24 Days: The True Story of the Ilan Halimi Affair begins with a piece to camera shot that establishes the film’s journalistic credibility. “It was a cold winter day and my life suddenly fell apart,” a distraught mother, Ruth Halami (played by Zabou Breitman), says. “How could something like this happen in Paris?” she asks. “Yet everything is true. All too true.”
Warning: the following review contains plot spoilers for those unfamiliar with the Halimi case.
24 Days is rooted in a notorious 2006 crime that shocked both France and the worldwide Jewish community. Ilan Halimi (Syrus Shahidi), a 23-year old Jew of Moroccan descent, was seduced by an attractive lure to a Paris apartment block where he was kidnapped by a gang of teenagers. Held for 24 days, he was tortured and starved because the kidnappers believed, based off absurd anti-Semitic stereotypes, that the Halami family was wealthy and would pay a hundreds of thousands of euros in ransom.
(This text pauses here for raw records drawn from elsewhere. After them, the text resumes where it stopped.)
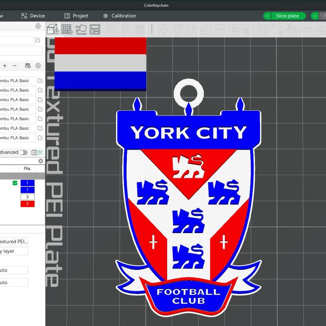Select the Move tool in the toolbar
Image resolution: width=326 pixels, height=326 pixels.
click(163, 29)
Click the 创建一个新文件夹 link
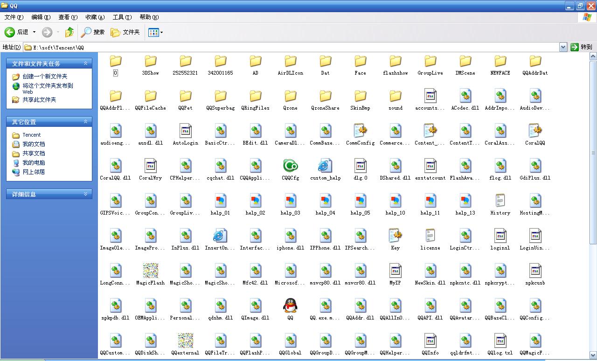Viewport: 597px width, 361px height. tap(45, 76)
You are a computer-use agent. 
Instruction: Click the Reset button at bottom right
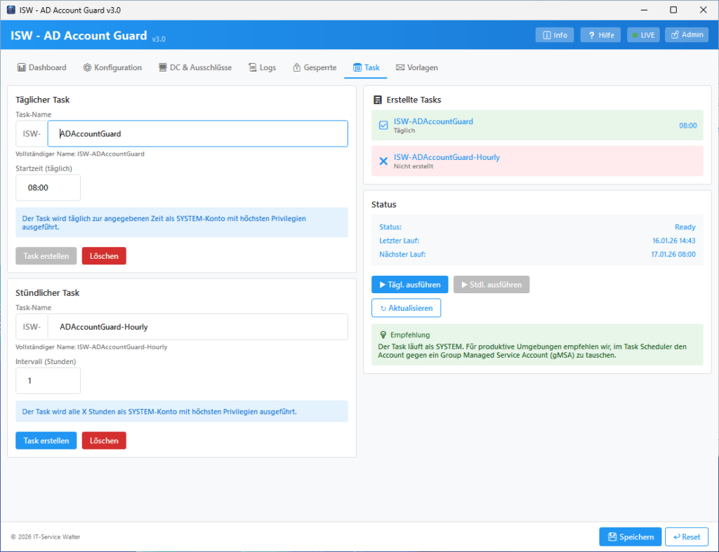point(686,536)
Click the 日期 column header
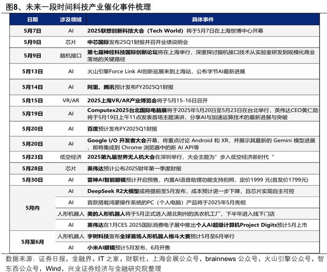The width and height of the screenshot is (327, 272). point(33,20)
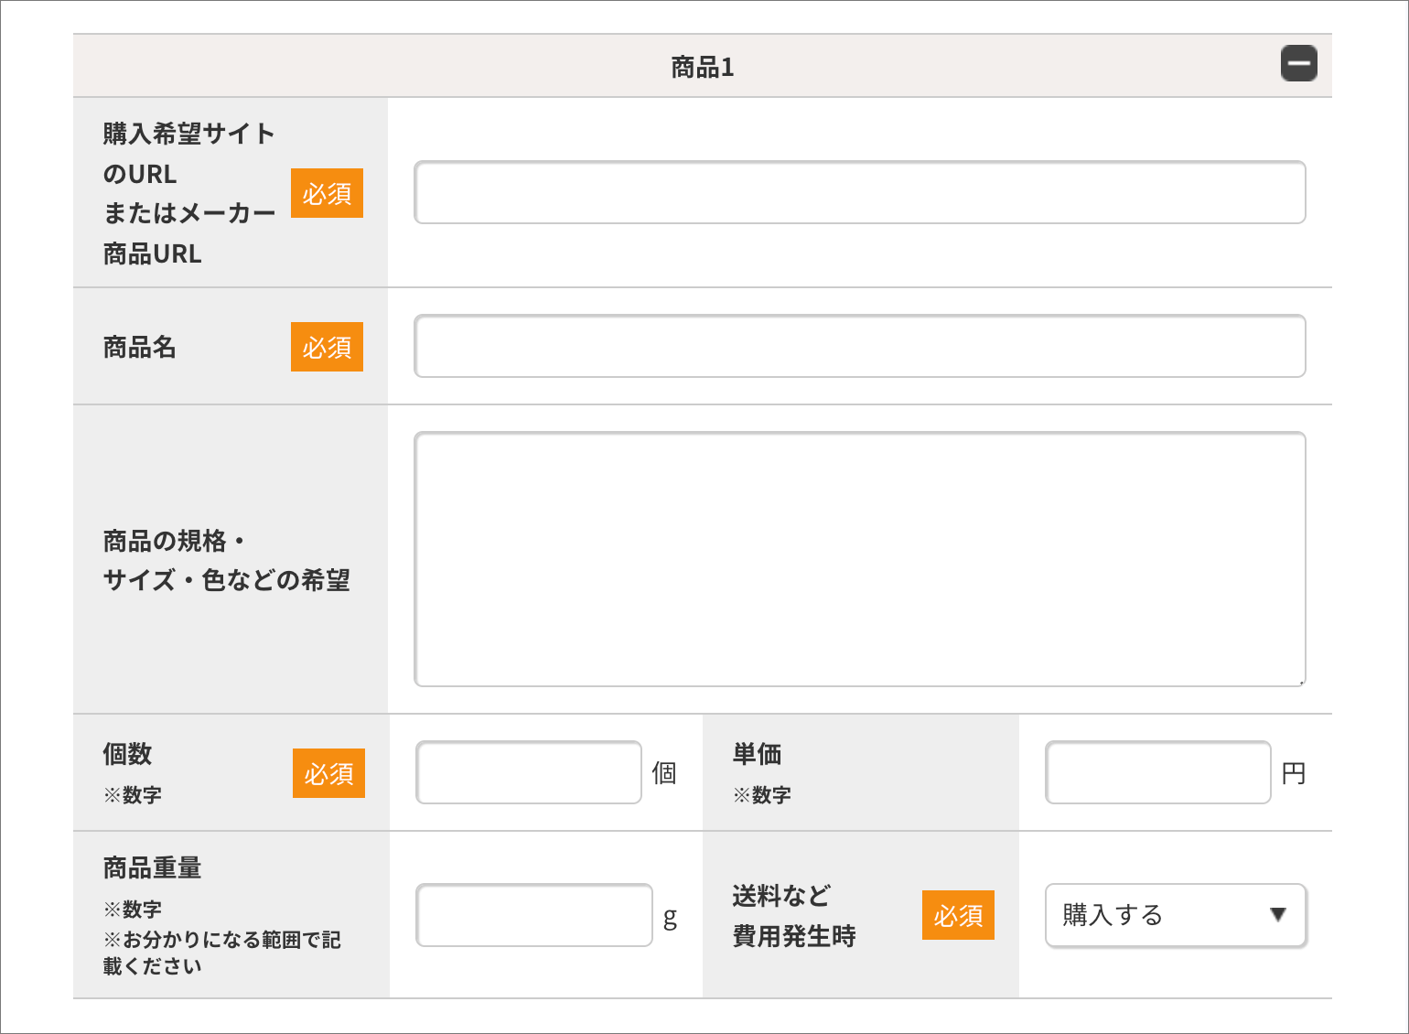
Task: Open the 購入する dropdown menu
Action: [x=1175, y=915]
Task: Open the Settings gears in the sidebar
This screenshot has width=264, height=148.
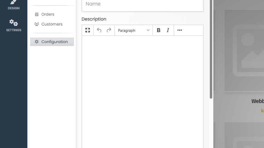Action: point(13,25)
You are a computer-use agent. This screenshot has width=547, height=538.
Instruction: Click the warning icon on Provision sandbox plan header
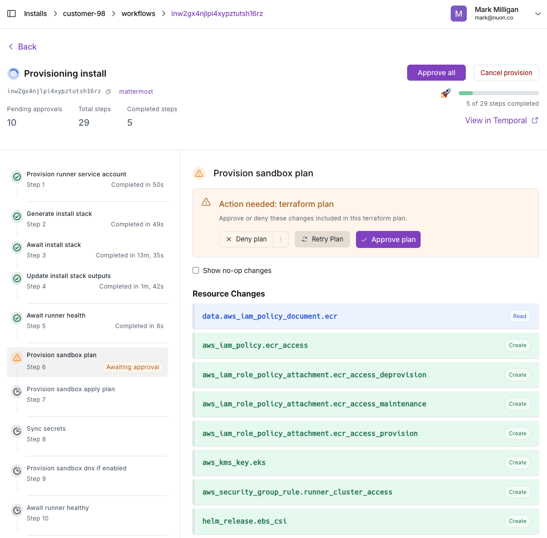pos(200,173)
This plot of violent extortion was dreamed up and masterminded by Youssef Fofana (Tony Harrison) whose cat-and-mouse game with Ilan’s father, Didier Halimi (Pascal Elbe), is the most compelling part of the film. Fofana makes more than 600 calls to Didier and the Halimi family that overflow with anger and frustration. While Fofana shouts specific instructions (“Wire money to the Ivory Coast in the next day”), Didier’s composure and stability serves as a foil to the man the Paris police refer to as “big, black and dangerous.” Ilan and his father, we learn, became closer and closer in the months before the kidnapping; for Didier, this means negotiations are about saving the vivid future he envisioned with his son.
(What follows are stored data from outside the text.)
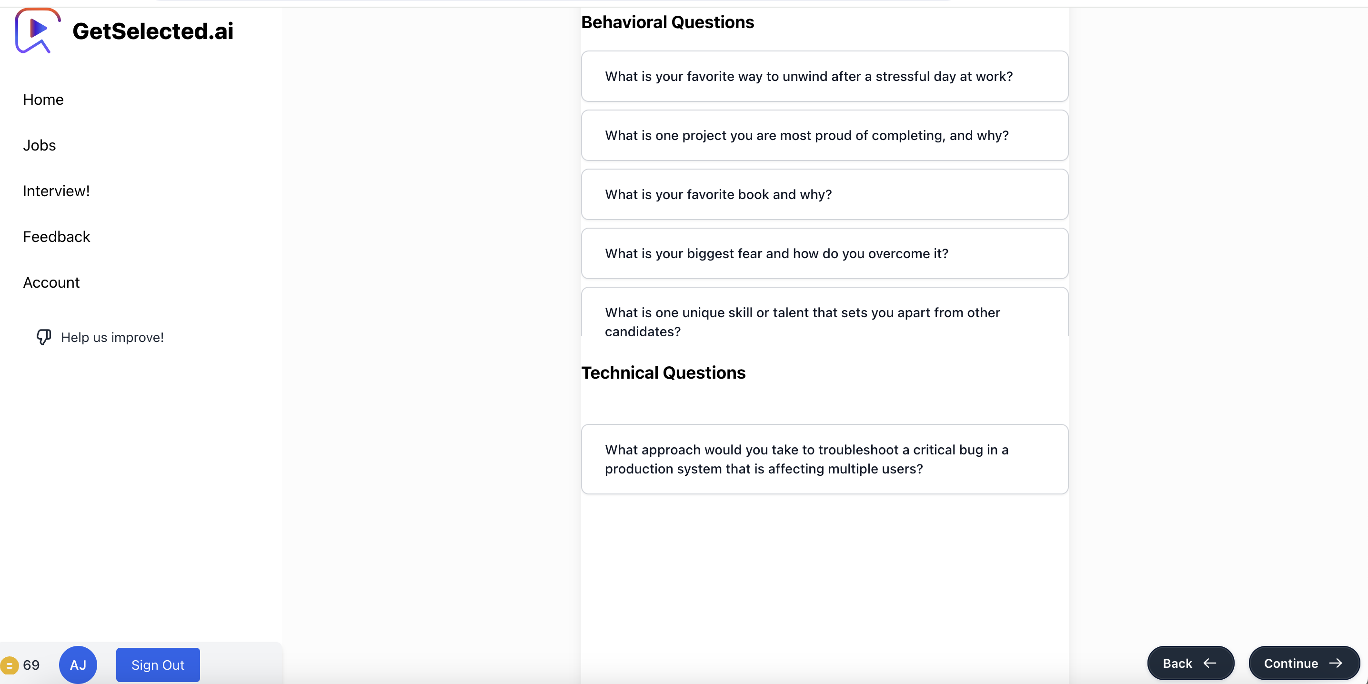Screen dimensions: 1368x684
Task: Click the Back button
Action: pos(1190,663)
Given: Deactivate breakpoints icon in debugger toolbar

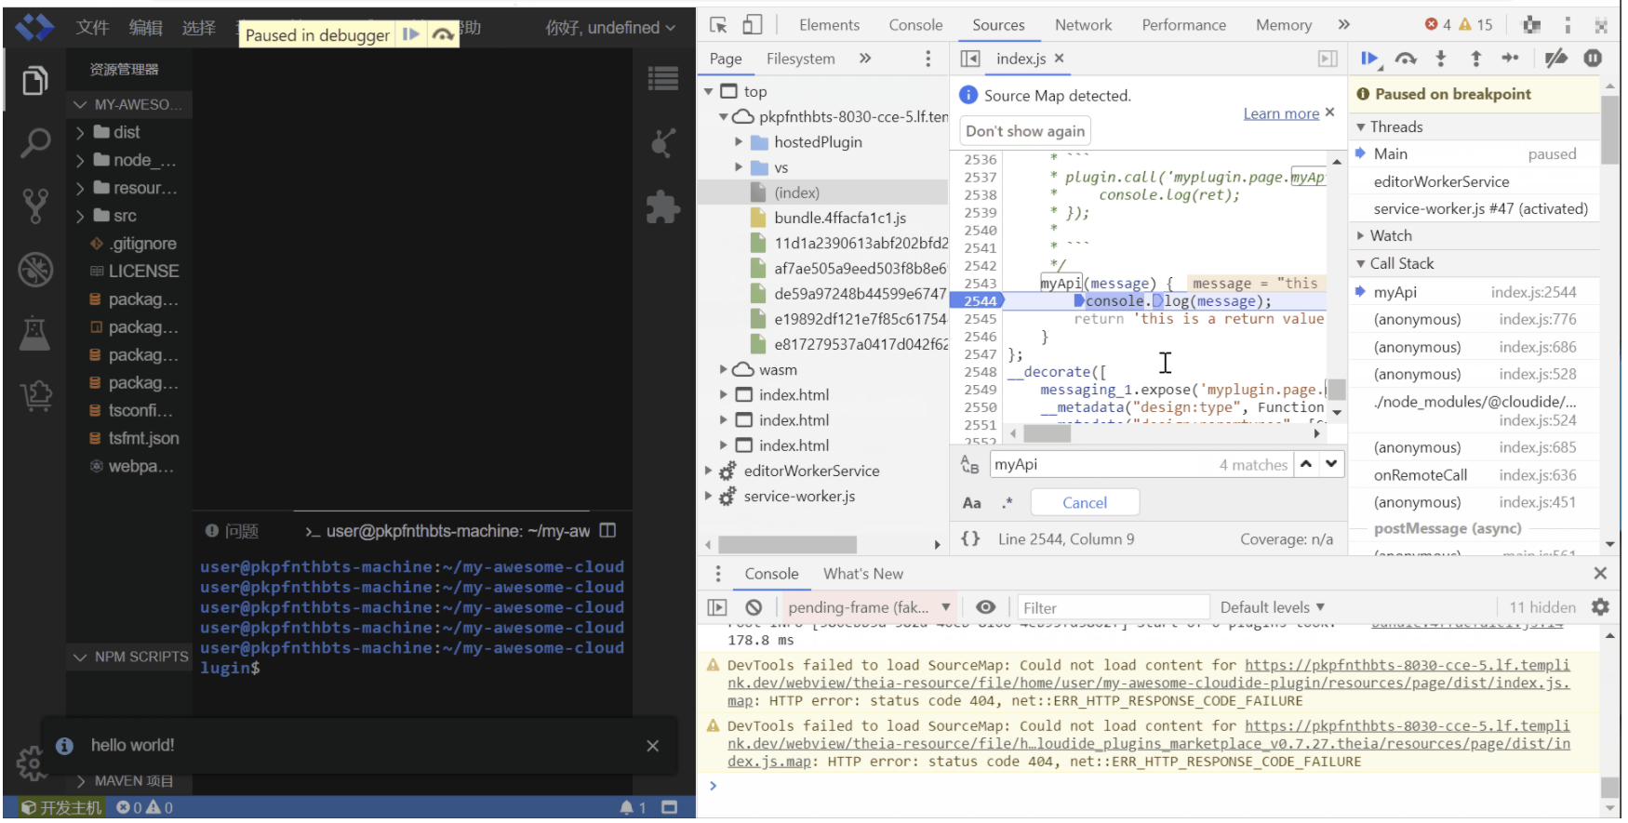Looking at the screenshot, I should coord(1555,59).
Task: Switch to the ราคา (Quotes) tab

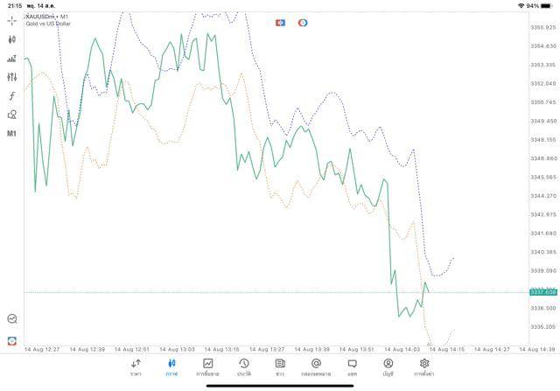Action: [x=136, y=367]
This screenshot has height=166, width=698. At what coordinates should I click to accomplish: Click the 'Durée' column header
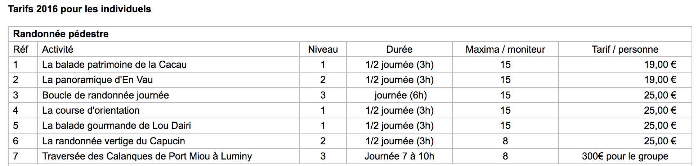399,49
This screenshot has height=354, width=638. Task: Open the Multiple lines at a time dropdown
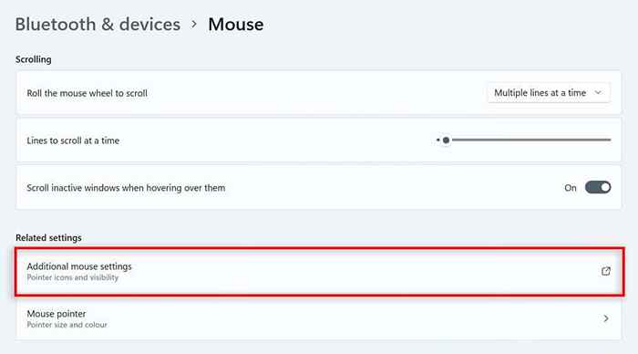click(x=549, y=93)
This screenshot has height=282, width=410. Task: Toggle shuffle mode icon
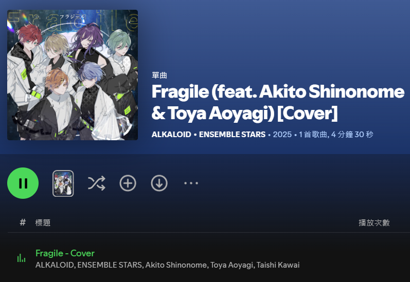(x=97, y=183)
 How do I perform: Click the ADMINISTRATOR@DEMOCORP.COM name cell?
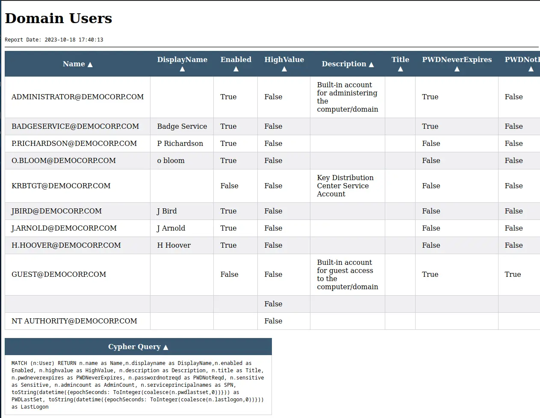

While Commandant Delcour (Jacques Gamblin) spends day and night searching for his suspect, the mother, Ruth, accuses the police of failing to grasp the nature of the crime. “[Ilan was] chosen by the barbarians because he was Jewish,” she tells Delcour as he and the police continue to believe that crime was solely about money. This subplot, which ends with the police listing anti-Semitism as an aggravating factor in the crime, resonates chillingly in 2015. A report published in April from the National Consultative Commission on Human Rights, a French government watchdog, found that the number of anti-Semitic acts rose significantly in 2014 to 851, from 423 in 2013. These numbers don’t take into account, of course, the deaths of four Jewish hostages at Porte de Vincennes two days after the Charlie Hebdo attacks in January that led Israeli prime minister Benjamin Netanyahu to urge Europe’s Jews to flee the continent.
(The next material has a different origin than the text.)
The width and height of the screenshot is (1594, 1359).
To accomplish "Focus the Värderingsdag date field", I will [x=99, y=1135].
As timely as 24 Days may be, the film struggles to coalesce into an effective piece of art. Director Alexandre Arcady keeps the narrative under such tight control that plot twists (false suspects, disillusioned kidnappers) seem half-hearted at best. Some of Arcady’s stylistic tics seem particularly puzzling as well. He makes significant use of the fade-to-black, yet this gives the film of the unintended effect of false closure at the end of confrontational scenes. Shouldn’t the movie feel more like a never-ending nightmare?
24 Days also suffers from a lack of emotional depth that stems from Arcady’s decision to prioritize the mystery of Ilan’s disappearance over the contours of a family drama. The relationship between Didier and Ruth, who are divorced, isn’t substantial. While Didier and Ruth seem interesting enough in their own right, they languish in a script that won’t speak in tones that aren’t anguish and grief. Since 24 Days is based off a 2009 memoir written by Ruth, I was surprised that Arcady couldn’t dig up more details about the lives of his characters. We see the terror of the kidnapping, but rarely the mundane struggle of day to day life.
In the real life story and on the screen, Youssouf Fofana is a symbol for violence and evil. But what sort of evil? We know little of his beliefs beyond his desire to make a quick buck and escape captivity. Arcady misses an opportunity to explore the “banality of evil” that lurks behind many anti-Semitic acts in France. Without grasping for the causes of Fofana’s evil, the film can’t help but lead to helplessness. How can we stop the terror we don’t even know?
Still, the Halmi family does have an answer that Jews have turned to for centuries to deal with tragedy: tradition. 24 Days begins with the Halimi family enjoying Shabbat dinner, the Friday night celebration of the end of the work week. After Ilan dies from his gruesome injuries, the film shows the family reciting the Mourner’s Kaddish and sitting shiva. Addressing the camera at the very end of the film, Ruth reminds us that Ilan means “tree” in Hebrew. Ruth says “we planted one in a forest near his cemetery.”
Ruth’s tribute to her son brings to mind the symbolic tree of life in the Torah, which is foretold in the Book of Proverbs to be “a tree of life to all who grasp it, and whoever holds on to it is happy; its ways are ways of pleasantness, and all it paths are peace.” Even as life falls apart, Ruth holds the meaning of this verse close to her heart.